PROBLEM 1 = In the forum thread about faxed medication orders, what does the MD at the original poster's facility refuse to give under any circumstances?
PROBLEM 2 = From the forum thread about faxed medication orders, quote the passage starting at "Specializes in Geriatrics/Family" and ending at "telephone order incorrectly.".
PROBLEM 3 = Write what comes next in the forum thread about faxed medication orders, picking up after its last reply.

PASSAGE =
Legal?

Specialties Geriatric

Published

Hello everyone!

Is it "legal" to take a med order via fax? There is an MD at my facility that will not under any circumstances give us a telephone order, and we hardly see him for a verbal one. To keep the peace, management is going along w/ him for now. I would hate this to be a new trend.:uhoh3:

Thoughts?

Specializes in Geriatrics/Family Practice.

Do you mean he just faxes the order to you? If so, yes as far as I know it's legal. A lot of doctors only communicate via the fax. I work LTC and at a clinic and we get a lot of request for orders via fax at the doctors office and the doctor just okays it and I fax it back. Also at the LTC facility if a doctor does not come to the facility and agrees to keep the patient while in LTC, we just fax orders to him for him to okay and sign and fax back. It's actually nice because he sign your order or writes his own which is nice in regards to us (nurses) taking the telephone order incorrectly.

DATA BELOW =
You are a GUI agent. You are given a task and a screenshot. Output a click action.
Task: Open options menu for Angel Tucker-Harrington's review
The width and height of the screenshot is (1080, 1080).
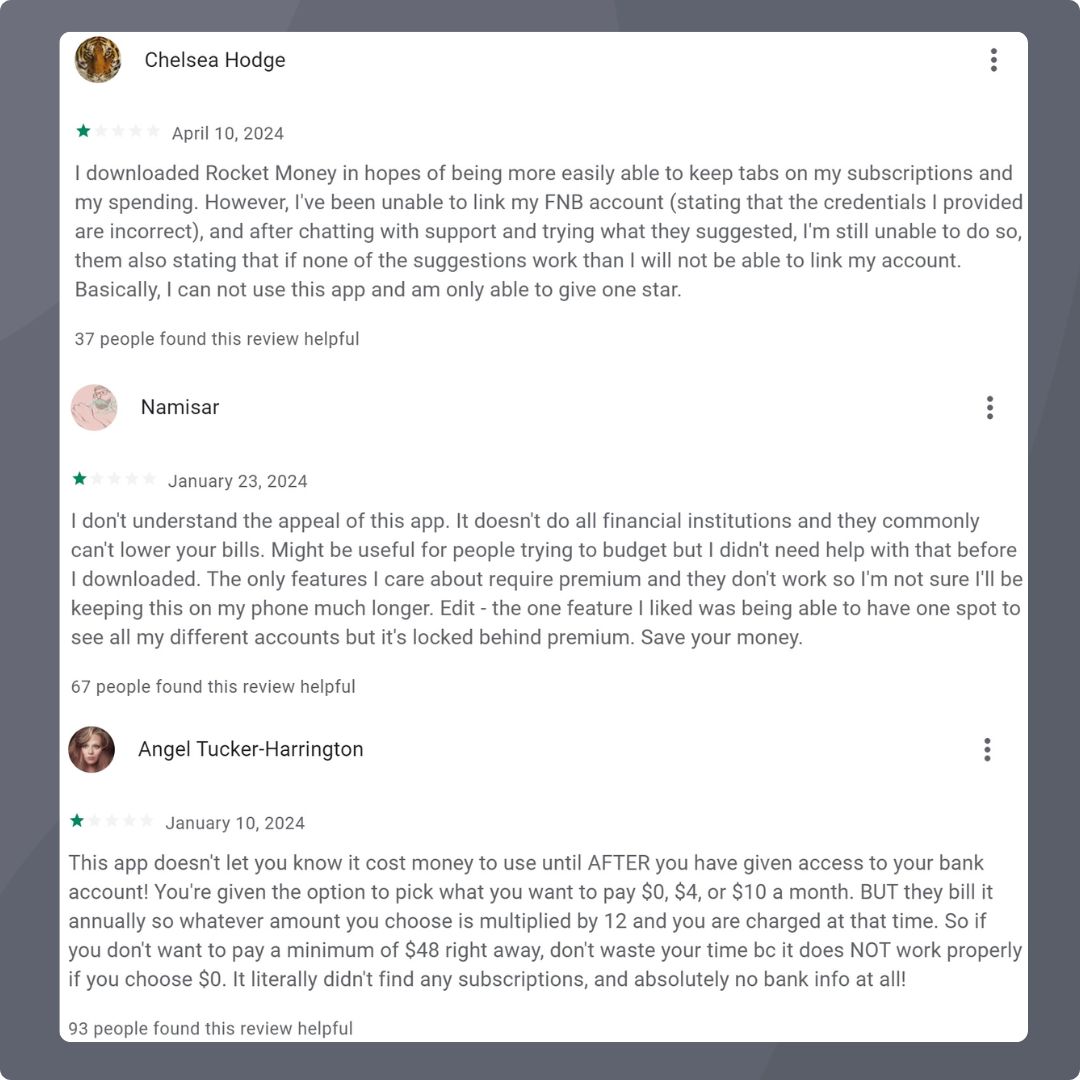tap(987, 749)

EXPECTED ANSWER 1 = A telephone order.

EXPECTED ANSWER 2 =
Specializes in Geriatrics/Family Practice.

Do you mean he just faxes the order to you? If so, yes as far as I know it's legal. A lot of doctors only communicate via the fax. I work LTC and at a clinic and we get a lot of request for orders via fax at the doctors office and the doctor just okays it and I fax it back. Also at the LTC facility if a doctor does not come to the facility and agrees to keep the patient while in LTC, we just fax orders to him for him to okay and sign and fax back. It's actually nice because he sign your order or writes his own which is nice in regards to us (nurses) taking the telephone order incorrectly.

EXPECTED ANSWER 3 =
Specializes in LTC, Hospice, Case Management.

As far as I know, this is perfectly legal with some great benefits of preventing transcription/communication errors.

But, (and every area of the country is different), our state surveyors will not accept US faxing the Dr. with info - such as labs- because we have no way to prove that the Dr. actually got the info. We must call this into their office, but we can accept info from them.

Specializes in Day Surgery, Agency, Cath Lab, LTC/Psych.

Happens all the time in LTC and hospital settings too. I prefer a faxed order over a verbal or telephone one because it is already signed by the doc and there is much less chance of making an error. Saves time too.

Specializes in ICU, PICC Nurse, Nursing Supervisor.

i would much rather have a faxed order than a verbal!!!

Specializes in Gerontology, Med surg, Home Health.

Yes, faxed orders are legal and beneficial too. You have time to think about what you want to ask for. The doc has time to think before agreeing with what you want. The order is signed.

We also had a problem when it came to faxing labs. Just because you stick the paper in the machine does not mean the doc got it. I had several nurses who would fax abnormal labs at 2 am. Is THEIR doctor in his office at 2am?? Mine's not! So we would write on the lab slip MD notified see new order or no new order or whatever. They would also write a nurses' note to say the doctor was informed blah blah blah. We got cited one year on a DPH survey so we were extremely careful after that.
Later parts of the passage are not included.